Partitioning data through events

Partitioning data through events

In my last post I explained the problem of coupling. One of the mentioned solutions was to divide and conquer. Don’t put everything into a single monolithic database, because sooner or later you’ll run into problems because of that decision.

  • Every component will have coupling towards and inside the database.
    • Once a change is made, it is possible another component will fail at runtime.
    • Locking is really hard to solve with so many components accessing the same data for different reasons.
  • The database will become a bottleneck if you’re business is growing.
    • More and more data will be added and changing requirements will cause your schemas to be changed more often.
    • Performance will become a problem at some time
  • Introducing replication as a way to scale out your database will bring the CAP Theorem into play
    • This will most likely cause a sacrifice of consistency.
    • This isn’t a problem that can’t be solved, but it’s hard enough without a single monolithic database.
    • Not a lot of developers (and especially DBA & operations) out there know how to deal with this

The reason I’m putting so much focus on data and the database is for a reason. Often I discuss requirements with developers and they already model out an ERD inside their head to store the data. I’d rather model business processes first, ignoring data storage completely. It’s no wonder so many administrative interfaces are so poorly designed and obviously created by a developer. When the database comes first, the user experience comes last. But back to the topic.

The data needs to be partitioned across multiple databases. But what if the data that is partitioned over multiple databases, is still physically accessed by multiple business processes and/or components? The same problem remains. We are now able to distribute our data over multiple physical servers, resulting in better performance in our database. However in code there’s still coupling. Most likely your system is performing worse then before, since the coupling is solved through in-memory mapping of the data.

You should not ‘just’ partition the data. You should also ‘partition’ your business processes. When you’ve isolated a business process, you’ll more likely be able to partition your data for that business process with actual benefit. Think about an example that probably a lot of us use in our day to day work. Most financial departments have their own system and when customers need to be invoiced, we send some data to this system and forget about it completely. When a customer purchased a product, we will very likely send this information towards the financial system to have it invoiced. We can probably do with the following information:

Register customer purchase

  1. The fact that an item was purchased
  2. Key of the product
  3. Key of the customer
  4. Date and time of purchase

This is all the information the financial system needs to calculate what a customer should pay. It knows the price of the product at the time it was purchased. It now knows who should be billed. And it probably knows about discounts or customer specific bulk purchase discounts. The financial system will create the final invoice and the customer is required to pay the bill.

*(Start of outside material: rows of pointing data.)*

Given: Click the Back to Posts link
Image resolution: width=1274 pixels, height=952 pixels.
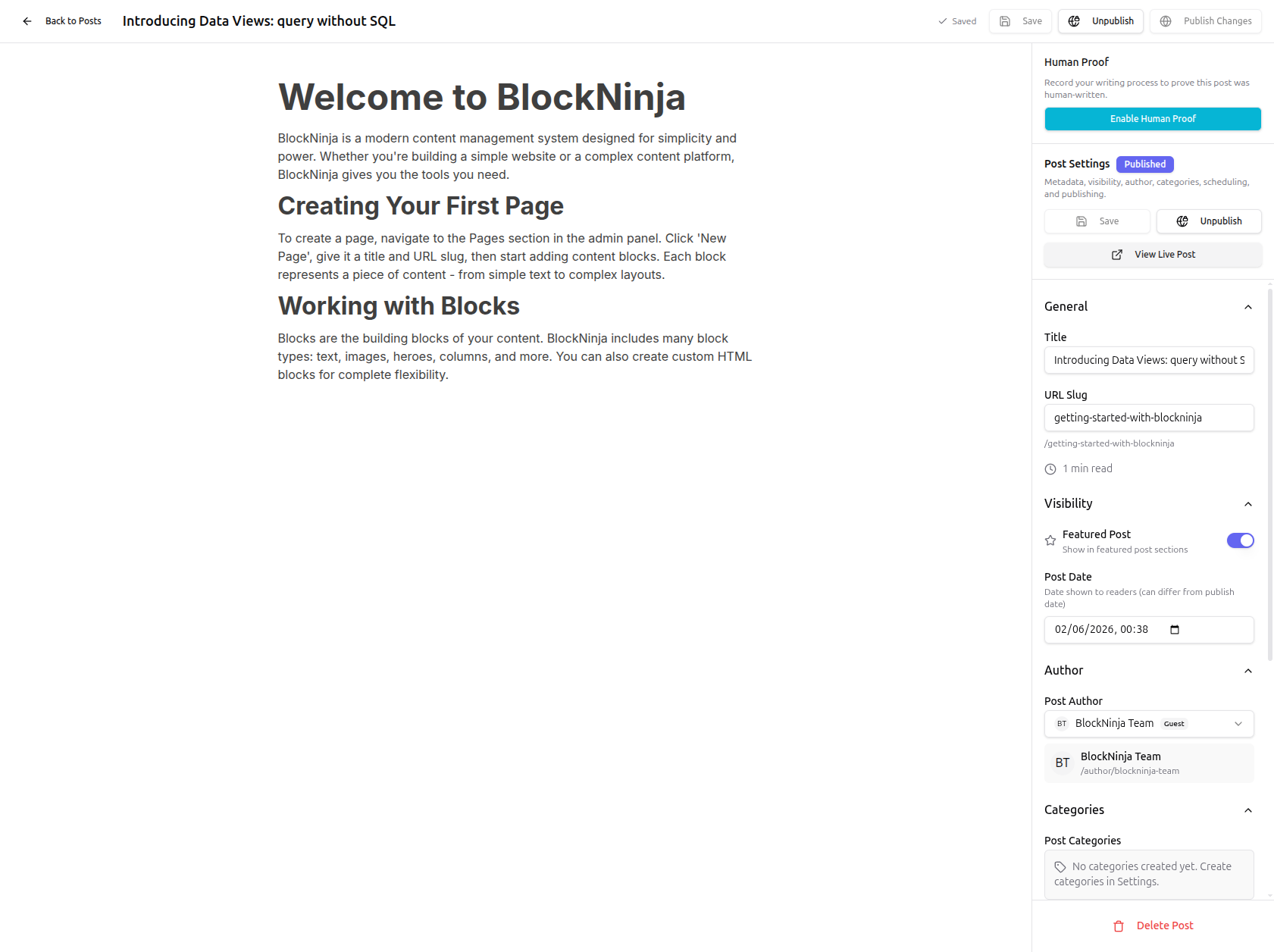Looking at the screenshot, I should 74,21.
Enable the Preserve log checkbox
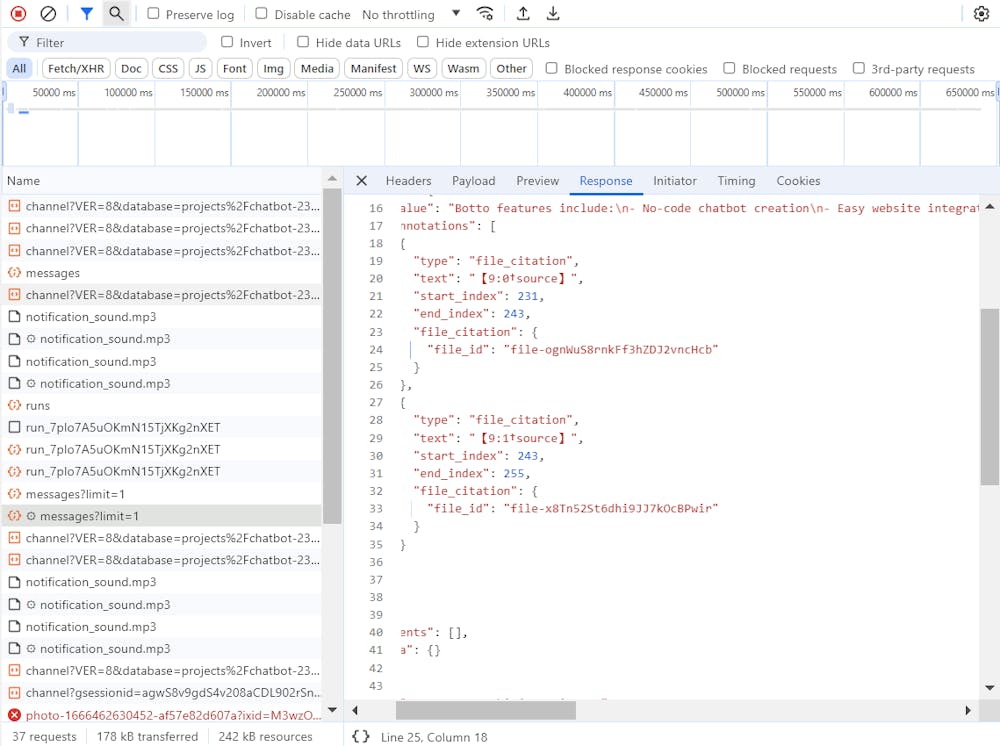The image size is (1000, 746). (x=153, y=14)
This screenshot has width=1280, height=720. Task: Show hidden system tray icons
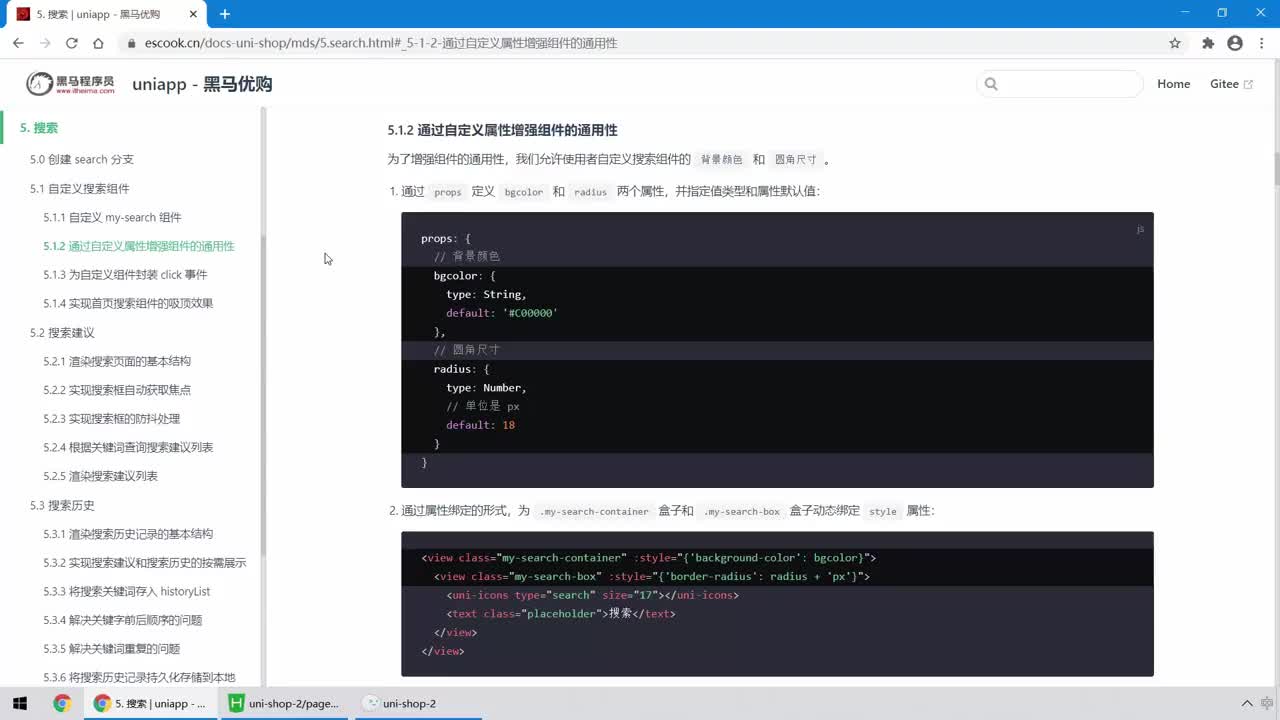(1247, 703)
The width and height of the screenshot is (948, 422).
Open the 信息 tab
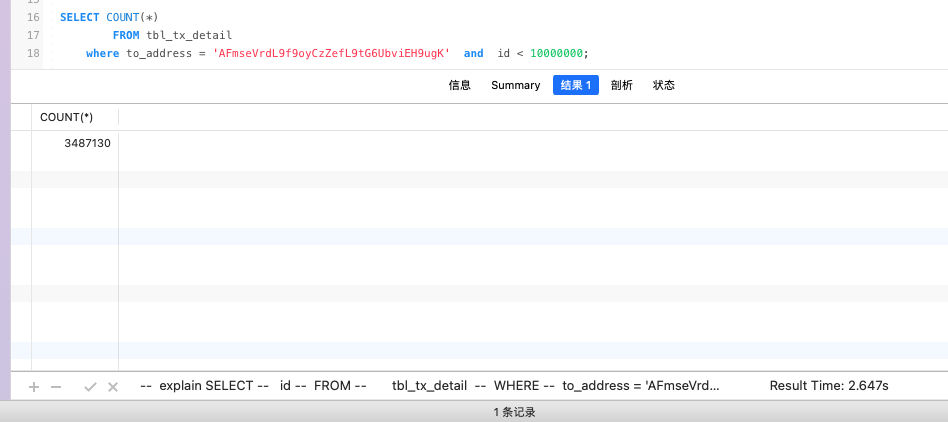click(459, 85)
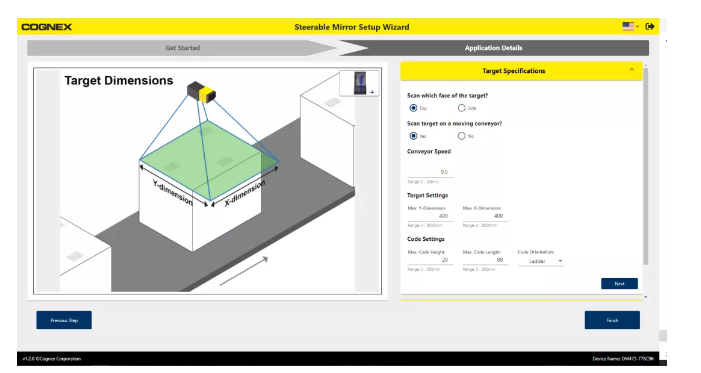The width and height of the screenshot is (701, 373).
Task: Go back with Previous Step button
Action: 64,320
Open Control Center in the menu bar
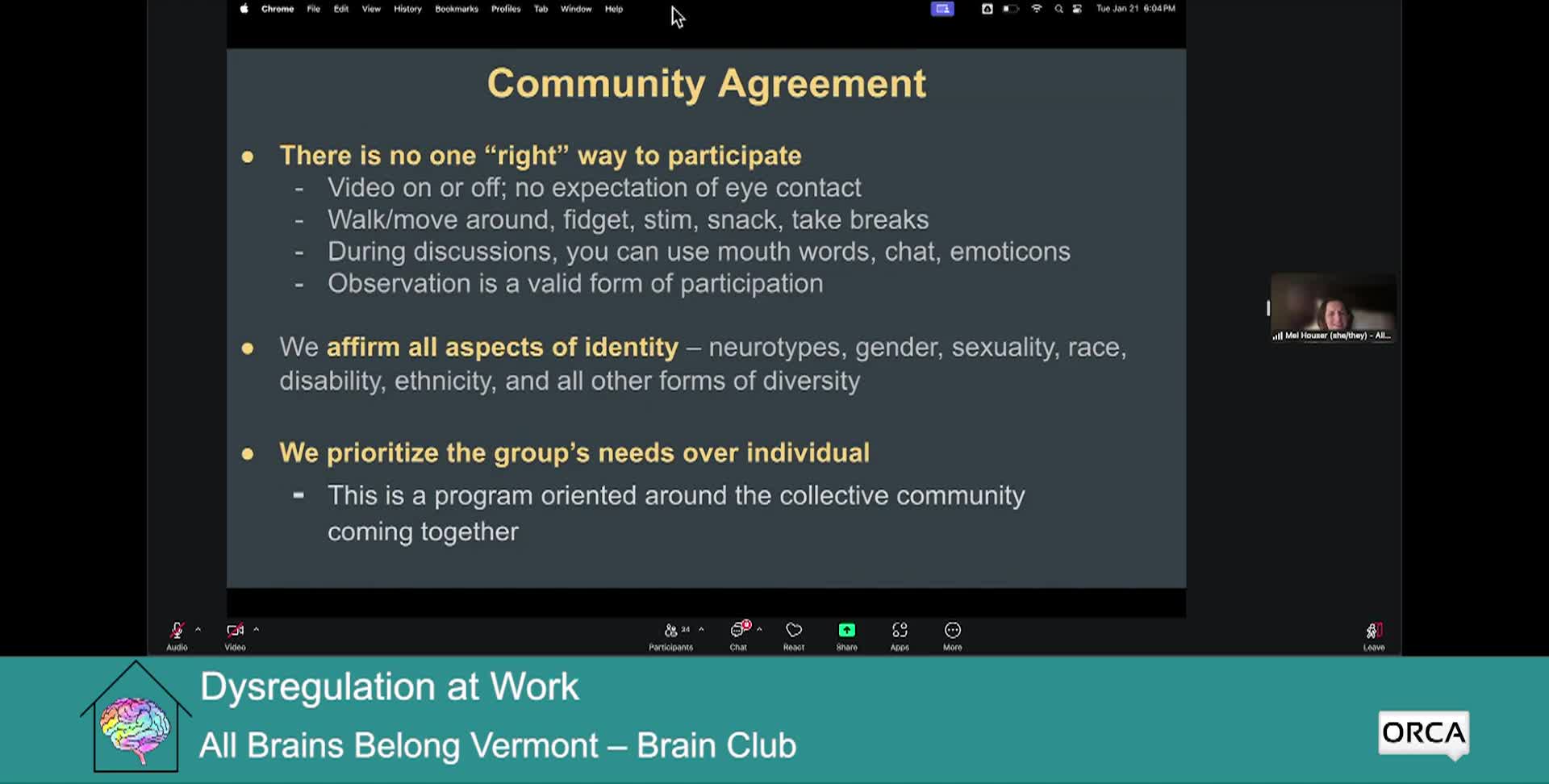This screenshot has width=1549, height=784. coord(1077,9)
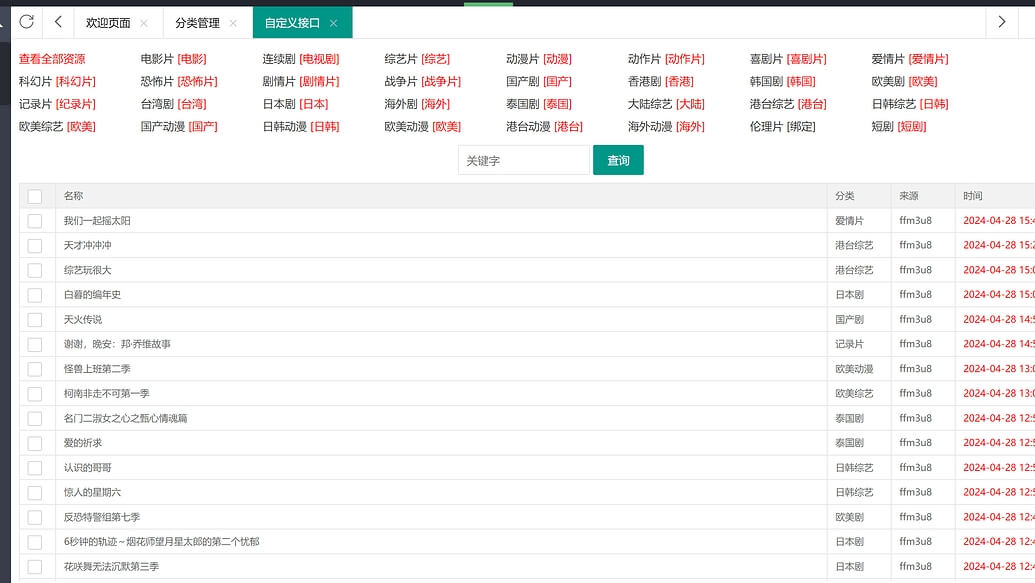
Task: Open the 分类管理 tab
Action: pos(197,23)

Notice that the financial system doesn’t actually need the name of the product. Historically we might specify a name in the financial system, but it is not required to be able to calculate the final invoice. But hold this thought for now, I’ll get back to this later. The financial system also doesn’t need to know to which category it belongs to. It also doesn’t need to know about a list of popular products or a list of products that you’ll likely also want to buy. All this information can be partitioned and isolated in another component.

Customer hasn’t paid

Now the business process of billing a customer has been isolated, how do we deal with customers that did not pay on time? Perhaps there are business rules that specify a non-paying customer can’t purchase anything until the invoice has been paid. We need some sort of notification back into our own system, that will make sure the customer can’t purchase anything anymore. The information provided in this notification is

  1. The fact that an invoice wasn’t paid before the due data
  2. Key of the customer
  3. Date and time the invoice went overdue

This is all the information required to have the business rule go into effect and nothing more.

Events

I hope you’re starting to see a pattern. What we are specifying in the above examples are simple messages between two components. The first bullet of both messages specifies their intent. When you’re used to messaging patterns you’ll understand that we can specify the intent in the name of the message.

We can send the message specifically to the financial system, but what if we’ve isolated other components as well? What if they need to be made aware of the purchase as well? An example could be a component that needs to ship the purchased items. We can send the message to different locations using publish/subscribe pattern. Whenever we use pub/sub we send out events, and events are always in the past tense.

<?xml version="1.0"?>
<messages>
    <itempurchased>
        <productidentifier>57cbe59c-6881-4e5d-84a5-3264e2252ac2</productidentifier>
        <customeridentifier>2ed3cd8e-b7c2-4557-9442-4f58939c201b</customeridentifier>
        <purchasedate>2013-01-17T13:37:00</purchasedate>
    </itempurchased>
</messages>

Conclusion

What we’ve just done is introduce Event Driven Architecture. Instead of relying on Remote Procedure Calls into another web (or REST based) service we’ve published information to another component, before the information was actually needed. At my current employer, we don’t invoice customers until the end of the month. And the second example provided information about a customer who didn’t pay the bill, so the system knew in advance that it wasn’t allowed to purchase anything else anymore. Where historically we might’ve queried the database for the state of the customer. But now we already had the information in our system, even before the next purchase ever took place!

As you might have noticed I mostly only publish identifiers, included in an event with a specific name. This is for a reason, but part of another article.